Two likely causes: (1) the failing node is a different architecture (arm64 vs amd64) and the image is single-arch. (2) the failing node is in a different VPC/subnet with restricted egress to the registry. Run `kubectl get nodes -o wide` to see node OS/architecture; run a debug pod on the failing node and try the pull manually.

Is `imagePullPolicy: Always` causing my problem? +

It can amplify it — `Always` means the kubelet pulls from the registry every restart, multiplying your registry traffic and exposing every transient registry error. Use `IfNotPresent` for production with immutable tags (or specific SHA digests) and `Always` only when you must use mutable tags like `:latest`.

Can I retry a failed image pull manually? +

Delete the pod — the deployment/replicaset recreates it and the kubelet retries the pull. `kubectl delete pod <pod>` is the standard way. For a deployment that's still ImagePullBackOff, fix the underlying issue (image name, secret) first; retrying without a fix just hits the same error.

My image is in Docker Hub and public. Why am I getting unauthorized? +

Docker Hub returns `unauthorized` (not `toomanyrequests`) when anonymous pull rate-limits are hit on busy clusters — it's a slightly misleading error string. Authenticate (even on a free account) to confirm; if the same image pulls fine while authenticated, the rate-limit was the cause. Long-term fix is mirroring or paid Docker Hub.

How do I make sure imagePullSecrets are picked up? +

The secret must exist in the same namespace as the pod, and it must be referenced either on the pod spec (`imagePullSecrets:`) or on the pod's ServiceAccount. ServiceAccount-level is preferable — every pod using that SA inherits it. Common bug: secret created in `default` namespace but pod runs in `production` — secrets aren't cross-namespace.
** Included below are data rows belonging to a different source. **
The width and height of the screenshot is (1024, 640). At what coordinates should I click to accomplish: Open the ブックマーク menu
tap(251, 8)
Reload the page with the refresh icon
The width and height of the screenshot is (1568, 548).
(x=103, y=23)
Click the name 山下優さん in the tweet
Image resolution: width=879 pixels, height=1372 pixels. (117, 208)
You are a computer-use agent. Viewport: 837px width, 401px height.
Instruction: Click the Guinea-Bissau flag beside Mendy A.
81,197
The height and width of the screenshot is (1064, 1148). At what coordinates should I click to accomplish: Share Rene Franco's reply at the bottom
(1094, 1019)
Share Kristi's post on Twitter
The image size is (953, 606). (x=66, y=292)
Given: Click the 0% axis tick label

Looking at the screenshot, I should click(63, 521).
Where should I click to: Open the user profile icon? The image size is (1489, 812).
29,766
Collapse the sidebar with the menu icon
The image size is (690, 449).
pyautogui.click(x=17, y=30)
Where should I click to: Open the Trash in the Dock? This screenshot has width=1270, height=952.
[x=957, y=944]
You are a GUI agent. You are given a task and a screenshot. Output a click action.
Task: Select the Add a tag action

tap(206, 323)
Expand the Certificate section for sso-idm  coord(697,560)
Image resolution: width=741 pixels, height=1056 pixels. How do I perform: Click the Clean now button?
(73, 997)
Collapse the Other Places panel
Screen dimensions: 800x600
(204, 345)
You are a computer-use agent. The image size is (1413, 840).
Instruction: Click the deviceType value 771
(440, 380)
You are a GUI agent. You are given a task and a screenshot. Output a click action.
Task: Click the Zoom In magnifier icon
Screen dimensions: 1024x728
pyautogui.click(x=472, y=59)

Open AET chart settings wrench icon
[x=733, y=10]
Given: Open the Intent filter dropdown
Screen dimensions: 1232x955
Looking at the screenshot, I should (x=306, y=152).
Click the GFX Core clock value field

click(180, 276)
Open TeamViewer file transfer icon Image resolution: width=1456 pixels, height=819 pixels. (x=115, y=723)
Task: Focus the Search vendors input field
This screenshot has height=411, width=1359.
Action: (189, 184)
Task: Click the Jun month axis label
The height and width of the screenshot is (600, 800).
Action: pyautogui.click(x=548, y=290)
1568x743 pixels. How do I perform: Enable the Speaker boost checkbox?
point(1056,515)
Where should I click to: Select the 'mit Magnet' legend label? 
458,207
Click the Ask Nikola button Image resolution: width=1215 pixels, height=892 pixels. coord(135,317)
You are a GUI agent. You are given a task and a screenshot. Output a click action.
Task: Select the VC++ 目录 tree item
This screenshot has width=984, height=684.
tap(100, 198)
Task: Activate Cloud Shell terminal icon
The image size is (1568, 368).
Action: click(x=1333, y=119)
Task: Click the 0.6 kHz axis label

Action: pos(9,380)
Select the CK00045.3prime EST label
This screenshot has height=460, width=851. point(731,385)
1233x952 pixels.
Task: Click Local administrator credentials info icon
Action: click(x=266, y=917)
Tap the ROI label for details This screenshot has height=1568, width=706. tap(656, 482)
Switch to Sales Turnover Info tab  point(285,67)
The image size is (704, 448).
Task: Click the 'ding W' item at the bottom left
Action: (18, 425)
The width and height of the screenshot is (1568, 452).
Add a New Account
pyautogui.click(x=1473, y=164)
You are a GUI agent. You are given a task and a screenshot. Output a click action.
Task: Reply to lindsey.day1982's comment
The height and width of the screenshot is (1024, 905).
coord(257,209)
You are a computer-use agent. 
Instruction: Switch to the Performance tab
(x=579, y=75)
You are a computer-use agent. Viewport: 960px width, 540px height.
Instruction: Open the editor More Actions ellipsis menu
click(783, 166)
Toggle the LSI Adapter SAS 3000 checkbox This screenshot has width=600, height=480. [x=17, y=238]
When to escalate to Kubernetes support

Escalate to your cluster admin or cloud team if (a) ImagePullBackOff is happening only from one node pool (network/egress issue), (b) the registry returns 5xx errors persistently (registry-side outage), or (c) your IRSA/Workload Identity is configured but pods still get unauthorized (IAM trust policy mismatch). For the registry itself: open a ticket with the registry vendor including the failing image reference and a packet capture if possible.